> Work to complete
An exact repeat is needed of the lines from the one with "Expand the One-Touch-Tasten tree node" through the last line of the data below. Please omit the pictures.

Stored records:
----

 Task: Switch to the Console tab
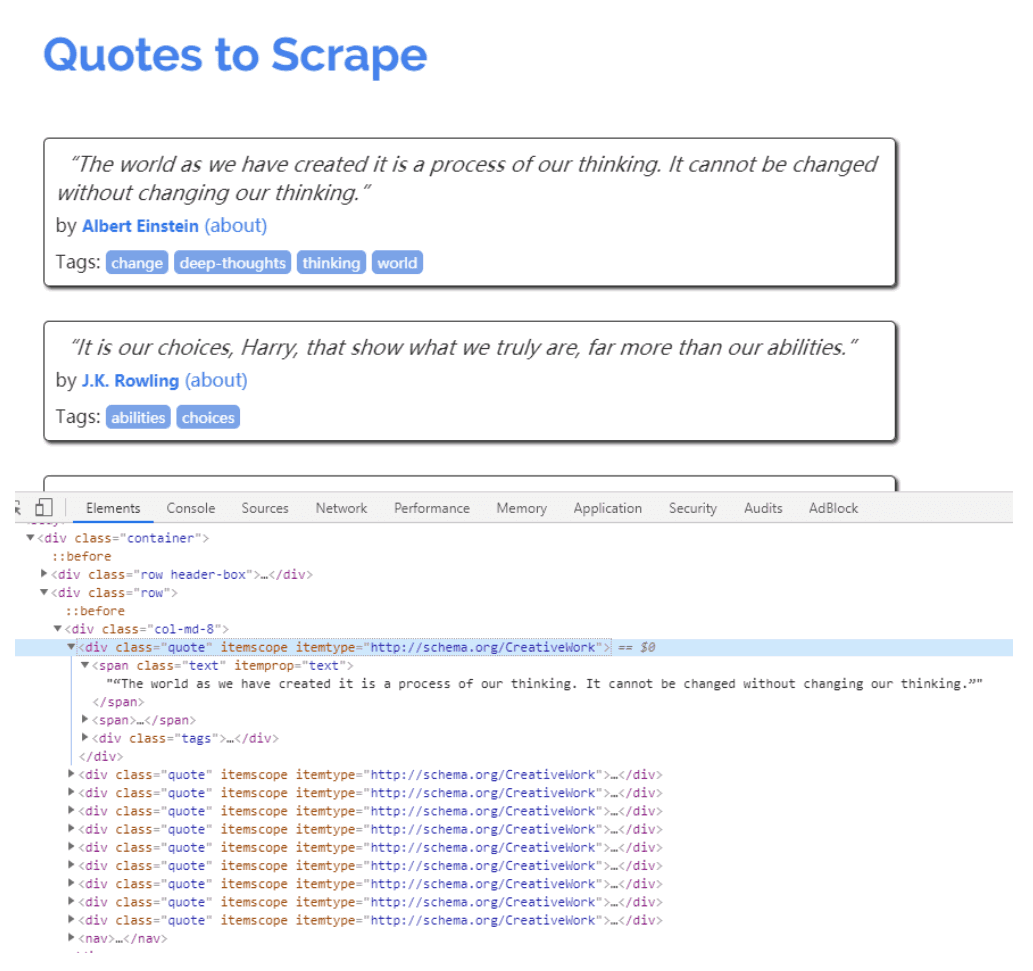190,508
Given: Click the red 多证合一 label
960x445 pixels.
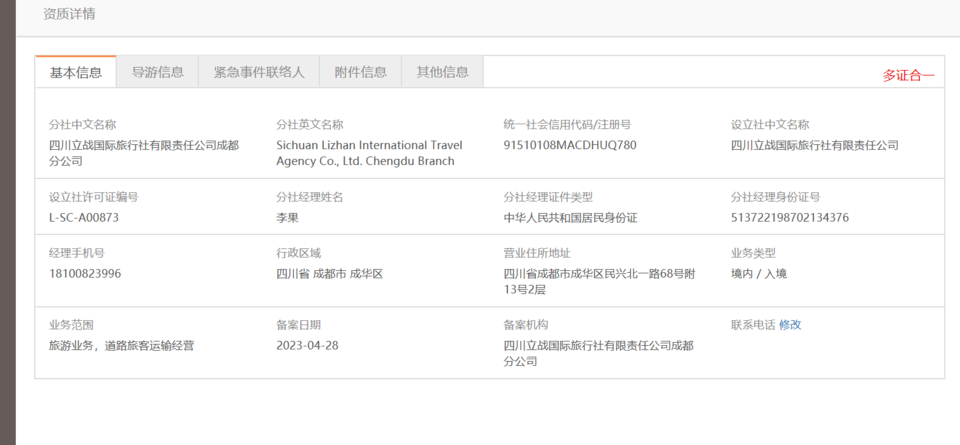Looking at the screenshot, I should [x=908, y=75].
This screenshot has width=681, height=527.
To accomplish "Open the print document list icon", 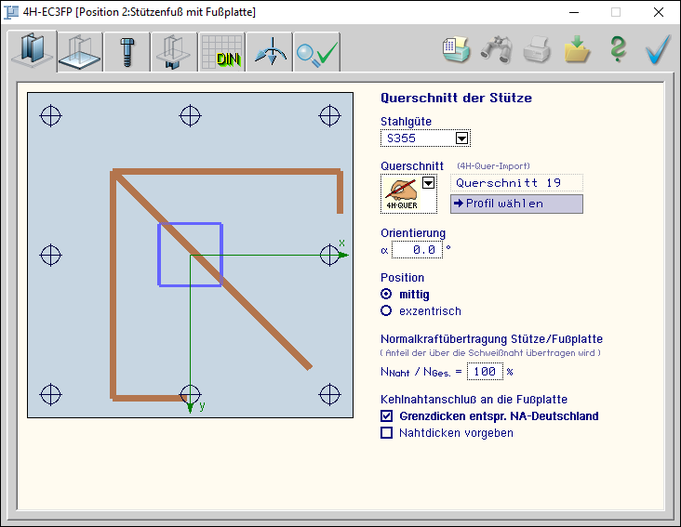I will [457, 50].
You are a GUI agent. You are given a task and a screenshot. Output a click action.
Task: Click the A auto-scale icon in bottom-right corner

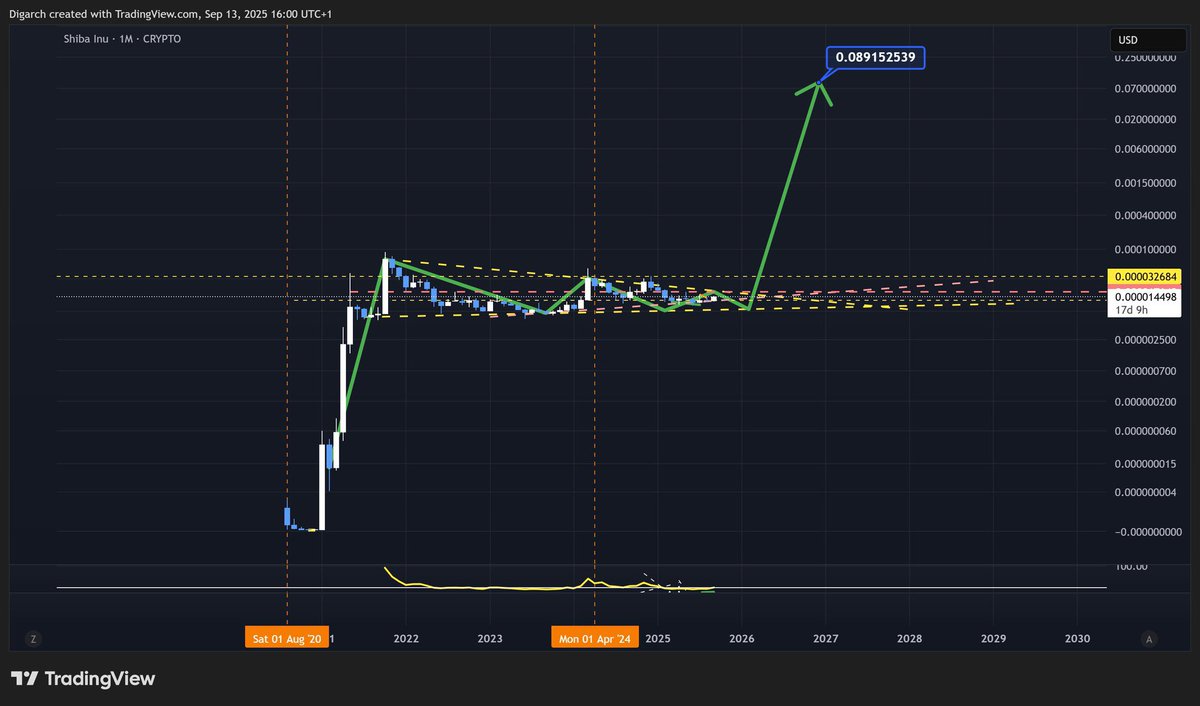tap(1148, 638)
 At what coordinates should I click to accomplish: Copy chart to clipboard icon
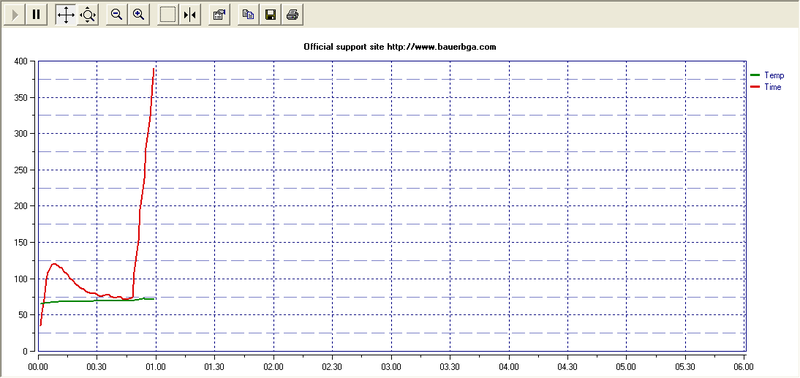(248, 15)
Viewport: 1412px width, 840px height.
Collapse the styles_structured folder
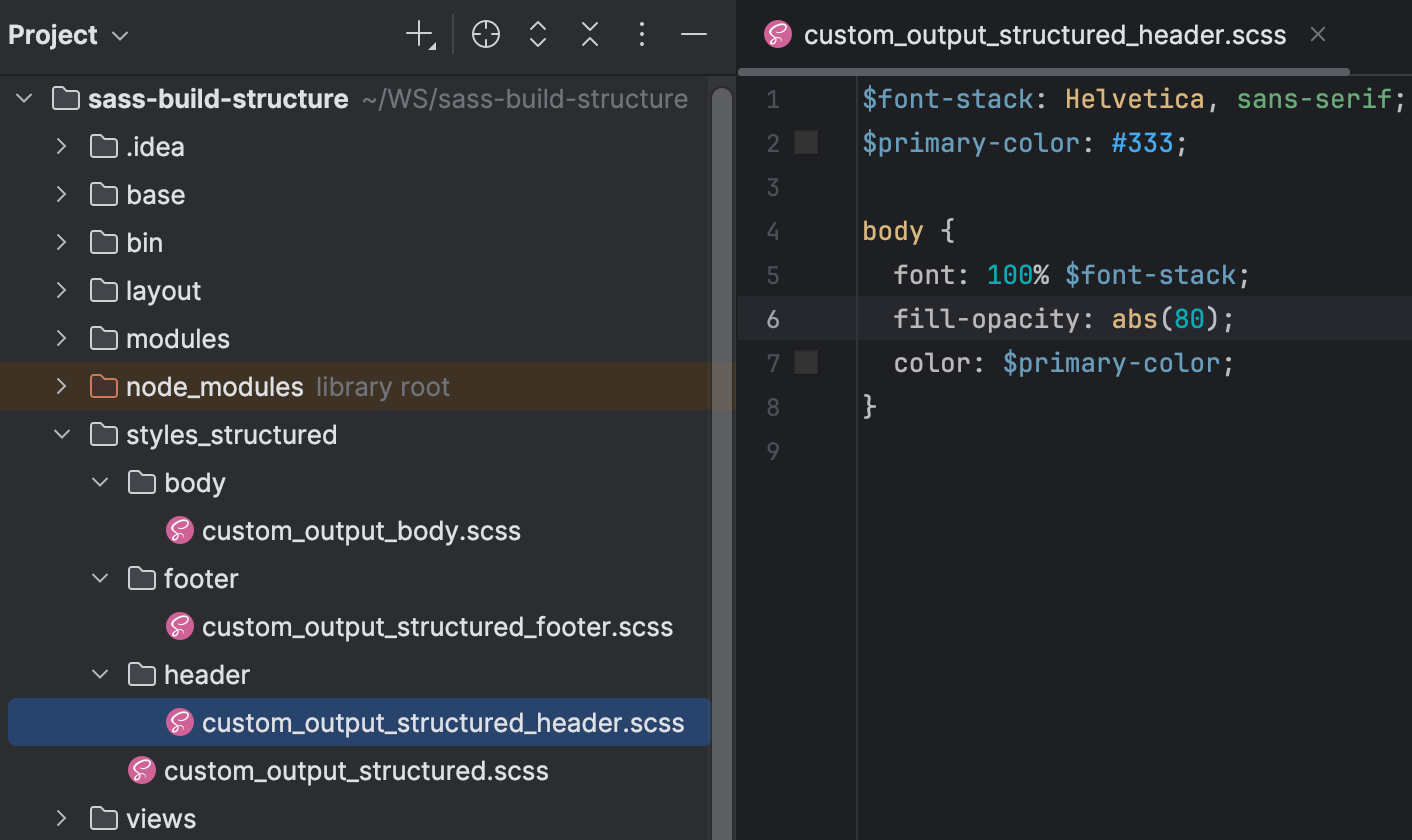point(62,434)

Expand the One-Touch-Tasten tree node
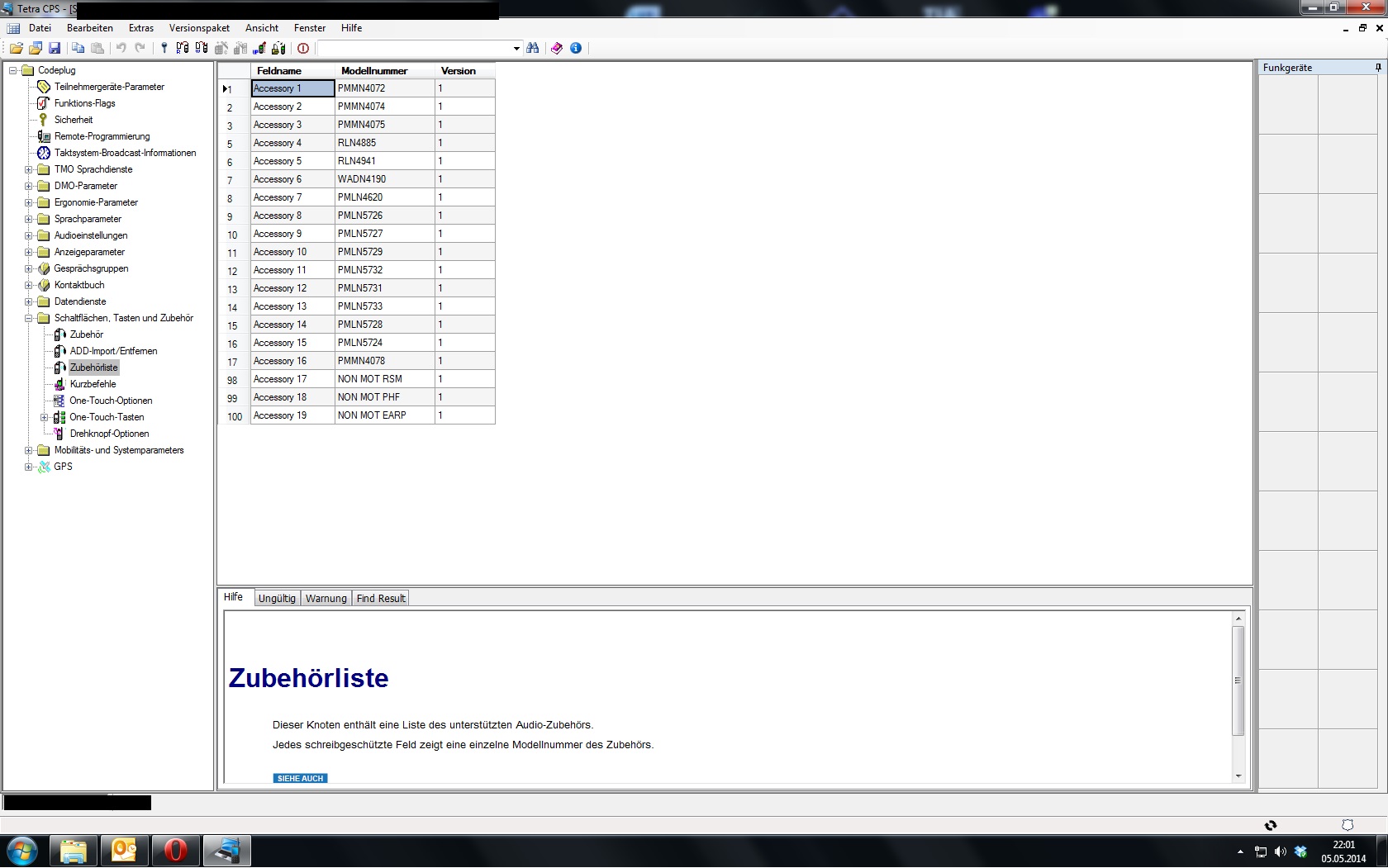[45, 417]
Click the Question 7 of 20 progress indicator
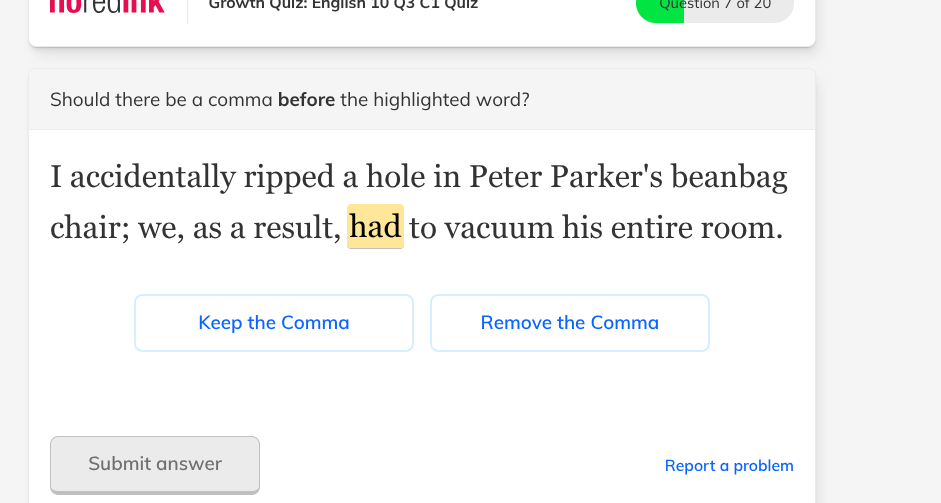Image resolution: width=941 pixels, height=503 pixels. click(715, 6)
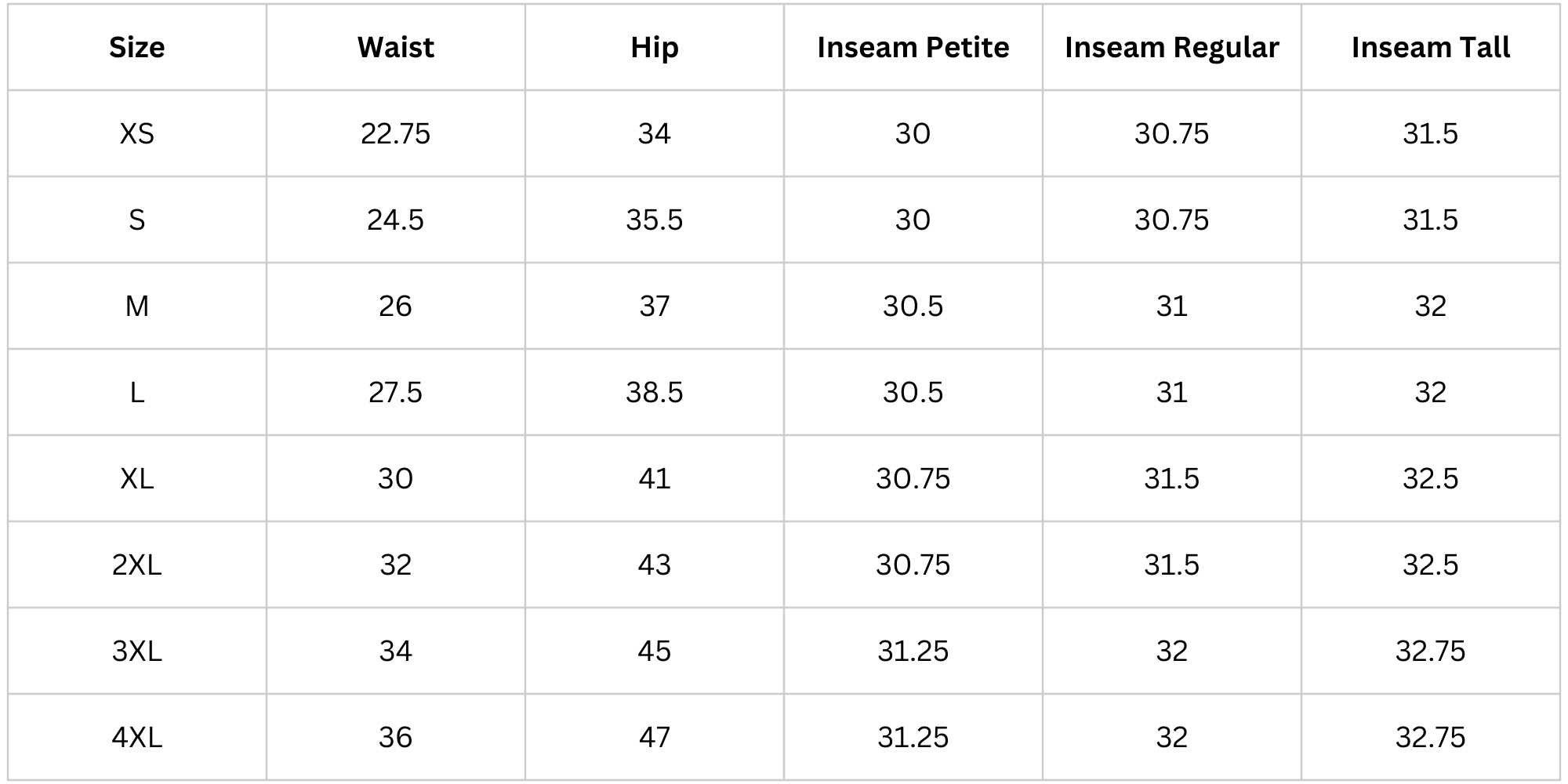
Task: Click the Size column header
Action: 137,48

----

> Solved exercise
Expand the One-Touch-Tasten tree node
[45, 417]
Click the Question 7 of 20 progress indicator
Image resolution: width=941 pixels, height=503 pixels. click(715, 6)
Task: Click the Size column header
Action: 137,48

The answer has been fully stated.